Across real-world usage, developers highlight four defining strengths:

  • Tool-calling reliability — Executes multi-step tool chains with precision, passing structured arguments cleanly, maintaining state across calls, and avoiding the looping or malformed-JSON errors common in earlier open models.
  • Web-development fluency — Generates full-stack, ready-to-run applications — from React + Tailwind front-ends to Node and Flask back-ends — with clean file structures, minimal syntax fixes, and strong contextual continuity across files.
  • Token efficiency — In zAI’s CC-Bench suite, GLM-4.6 used 26% fewer tokens than Kimi K2-0905 and 31% fewer than DeepSeek V3.1 Terminus, making it one of the most efficient open models available.
  • Code-editing accuracy — Based on live telemetry from Cline, a leading agentic IDE, GLM-4.6 achieved 94.5% accuracy in editing existing code — approaching Sonnet 4.5’s 96.2%.

In short, GLM-4.6 is a landmark open weight release, closing the gap between leading open and closed coding models. It doesn’t replace Sonnet for every task but completes the majority of tasks with strong accuracy.

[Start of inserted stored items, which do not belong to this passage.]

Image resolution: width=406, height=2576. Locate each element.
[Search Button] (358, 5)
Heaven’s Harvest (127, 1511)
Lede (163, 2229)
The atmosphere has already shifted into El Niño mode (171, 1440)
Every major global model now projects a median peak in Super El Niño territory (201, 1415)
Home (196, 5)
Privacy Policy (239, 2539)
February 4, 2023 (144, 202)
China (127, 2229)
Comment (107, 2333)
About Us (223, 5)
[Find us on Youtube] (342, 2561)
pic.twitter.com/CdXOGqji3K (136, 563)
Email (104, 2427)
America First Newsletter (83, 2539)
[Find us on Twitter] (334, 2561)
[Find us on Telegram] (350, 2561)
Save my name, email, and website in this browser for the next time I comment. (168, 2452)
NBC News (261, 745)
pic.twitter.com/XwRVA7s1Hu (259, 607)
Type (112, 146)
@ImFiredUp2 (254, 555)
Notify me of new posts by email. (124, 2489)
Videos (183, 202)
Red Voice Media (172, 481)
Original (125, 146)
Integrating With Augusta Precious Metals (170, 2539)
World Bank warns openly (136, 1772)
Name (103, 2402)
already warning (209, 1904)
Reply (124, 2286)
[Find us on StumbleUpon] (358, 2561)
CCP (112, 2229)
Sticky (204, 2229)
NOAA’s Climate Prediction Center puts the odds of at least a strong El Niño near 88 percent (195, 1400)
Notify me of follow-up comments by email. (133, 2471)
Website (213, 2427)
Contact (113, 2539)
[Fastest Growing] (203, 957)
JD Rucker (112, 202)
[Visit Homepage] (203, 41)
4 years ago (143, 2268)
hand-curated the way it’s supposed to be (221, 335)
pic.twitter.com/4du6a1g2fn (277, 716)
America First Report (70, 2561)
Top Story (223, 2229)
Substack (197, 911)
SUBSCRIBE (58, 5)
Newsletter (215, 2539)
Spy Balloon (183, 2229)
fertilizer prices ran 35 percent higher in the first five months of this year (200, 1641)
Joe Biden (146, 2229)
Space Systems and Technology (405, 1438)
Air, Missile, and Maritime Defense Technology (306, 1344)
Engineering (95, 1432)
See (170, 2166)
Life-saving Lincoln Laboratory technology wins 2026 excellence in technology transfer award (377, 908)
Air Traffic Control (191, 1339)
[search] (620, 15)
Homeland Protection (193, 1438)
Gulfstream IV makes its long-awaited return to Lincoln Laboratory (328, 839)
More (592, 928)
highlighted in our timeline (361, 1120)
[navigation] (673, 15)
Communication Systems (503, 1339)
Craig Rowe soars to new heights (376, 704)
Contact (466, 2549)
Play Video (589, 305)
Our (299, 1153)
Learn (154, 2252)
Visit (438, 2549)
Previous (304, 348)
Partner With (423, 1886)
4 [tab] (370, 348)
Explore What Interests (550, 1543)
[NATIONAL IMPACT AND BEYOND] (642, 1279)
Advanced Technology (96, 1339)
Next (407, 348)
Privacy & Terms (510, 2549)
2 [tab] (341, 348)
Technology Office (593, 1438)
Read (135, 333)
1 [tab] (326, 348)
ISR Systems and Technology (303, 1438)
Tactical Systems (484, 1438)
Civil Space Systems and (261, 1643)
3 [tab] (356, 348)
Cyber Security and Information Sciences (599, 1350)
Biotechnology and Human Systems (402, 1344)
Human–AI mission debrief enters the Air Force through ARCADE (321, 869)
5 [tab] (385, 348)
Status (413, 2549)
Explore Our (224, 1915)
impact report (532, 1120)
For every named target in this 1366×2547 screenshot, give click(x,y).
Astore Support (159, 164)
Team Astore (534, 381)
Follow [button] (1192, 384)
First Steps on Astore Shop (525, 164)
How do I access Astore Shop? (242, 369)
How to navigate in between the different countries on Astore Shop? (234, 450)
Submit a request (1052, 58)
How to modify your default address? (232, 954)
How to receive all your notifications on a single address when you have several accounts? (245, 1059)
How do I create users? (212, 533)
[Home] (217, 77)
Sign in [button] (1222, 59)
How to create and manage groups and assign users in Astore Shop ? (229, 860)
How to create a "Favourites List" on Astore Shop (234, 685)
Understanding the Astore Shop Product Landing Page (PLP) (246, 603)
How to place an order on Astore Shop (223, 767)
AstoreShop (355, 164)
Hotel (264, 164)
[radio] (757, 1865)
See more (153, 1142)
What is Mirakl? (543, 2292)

GLM-4.6 on Cerebras – Coding at 1,000 TPS


GLM-4.6 continues Cerebras’s track record of being the world’s fastest inference provider. The above chart shows leading open and closed coding models, using the fastest provider for each. Cerebras runs GLM-4.6 at over 1,000 tokens per second – more than 3× faster than the leading Kimi K2 provider, and nearly 20× faster than Sonnet 4.5. Code edits that previously took two or three minutes now complete in under ten seconds on Cerebras. Developers tell us that because code changes now occur in realtime, coding isn’t just faster on Cerebras but far more enjoyable.

Best Price-Performance

With high-end products, users often pay a disproportionate premium for a moderate performance improvement. For example, a Ferrari is roughly three times faster than a Camry in 0-60 acceleration but costs ten times as much. Cerebras is 20x faster than GPU-based providers, but can you afford it?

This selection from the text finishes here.